◆ **TASK TO CARRY OUT**
Write back, word for word, the lines from the one containing "This screenshot has width=554, height=674." to the end of the listing below. Include nothing else, and no pictures.

◆ **SOURCE DATA**
⟨

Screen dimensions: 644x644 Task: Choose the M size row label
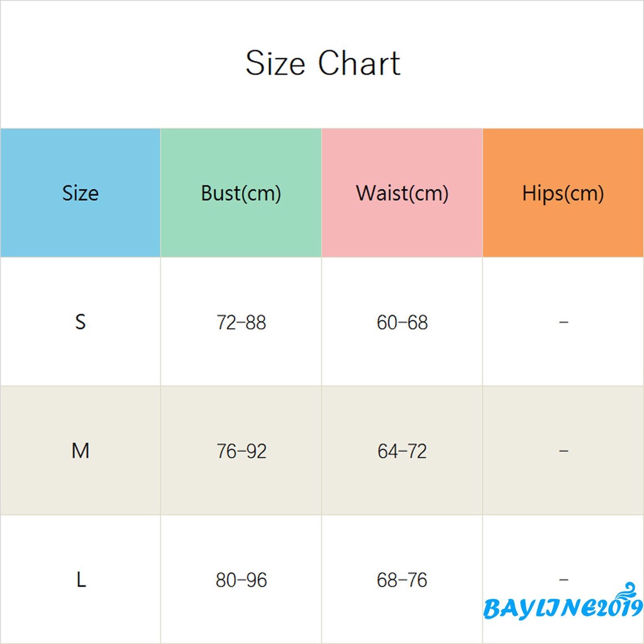[81, 450]
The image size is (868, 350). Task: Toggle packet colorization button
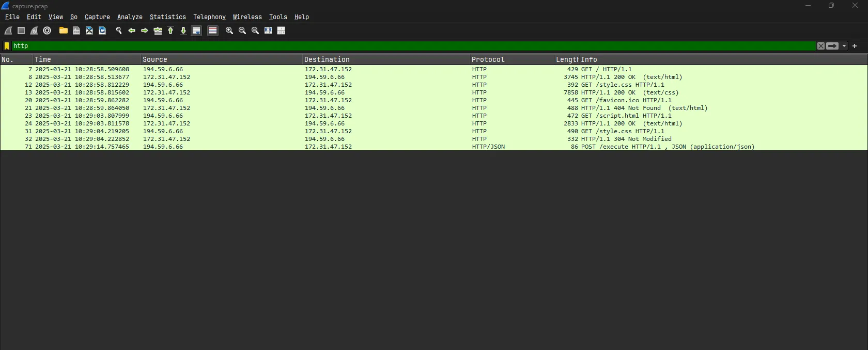pos(213,31)
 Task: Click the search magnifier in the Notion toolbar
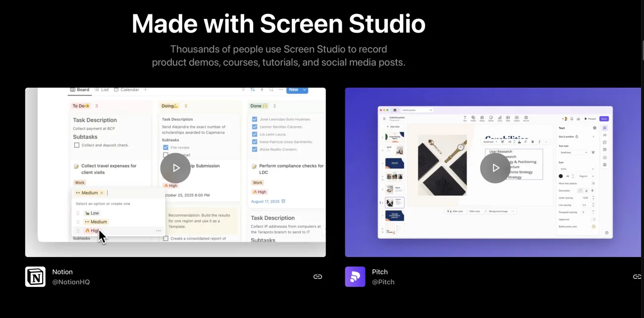pyautogui.click(x=271, y=90)
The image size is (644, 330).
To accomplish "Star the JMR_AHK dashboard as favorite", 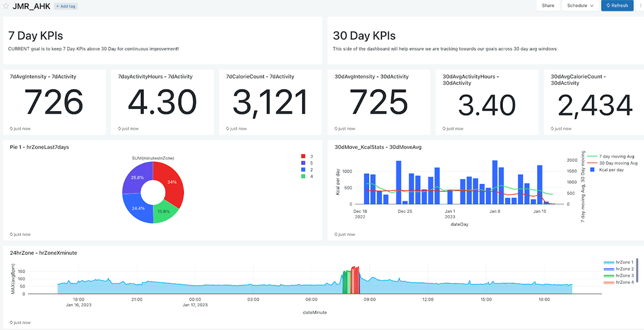I will [6, 6].
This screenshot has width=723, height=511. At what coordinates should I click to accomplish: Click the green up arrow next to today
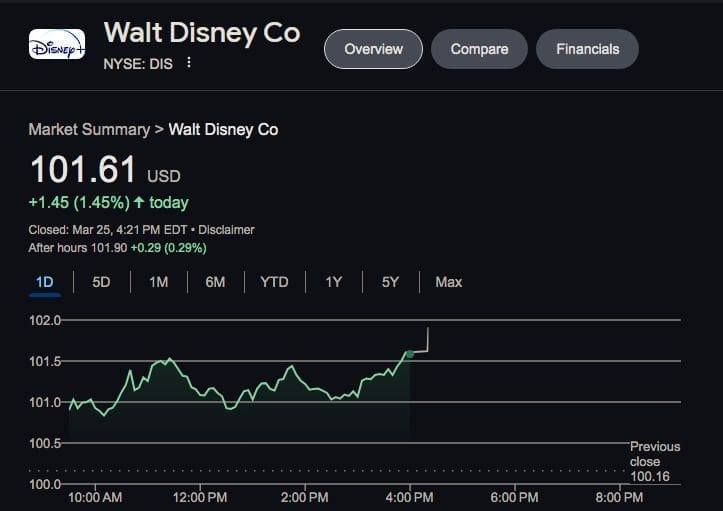click(x=138, y=203)
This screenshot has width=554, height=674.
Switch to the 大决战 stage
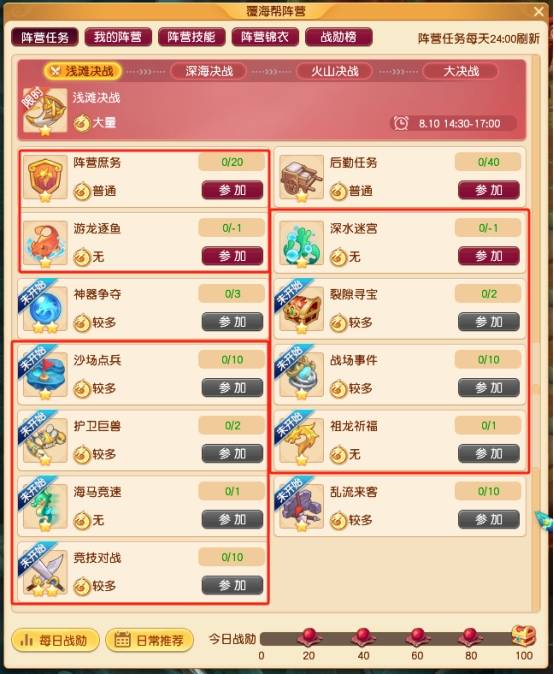tap(461, 71)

⟩

◆ **COMPLETED EXERCISE**
This screenshot has width=554, height=674.
Switch to the 大决战 stage
tap(461, 71)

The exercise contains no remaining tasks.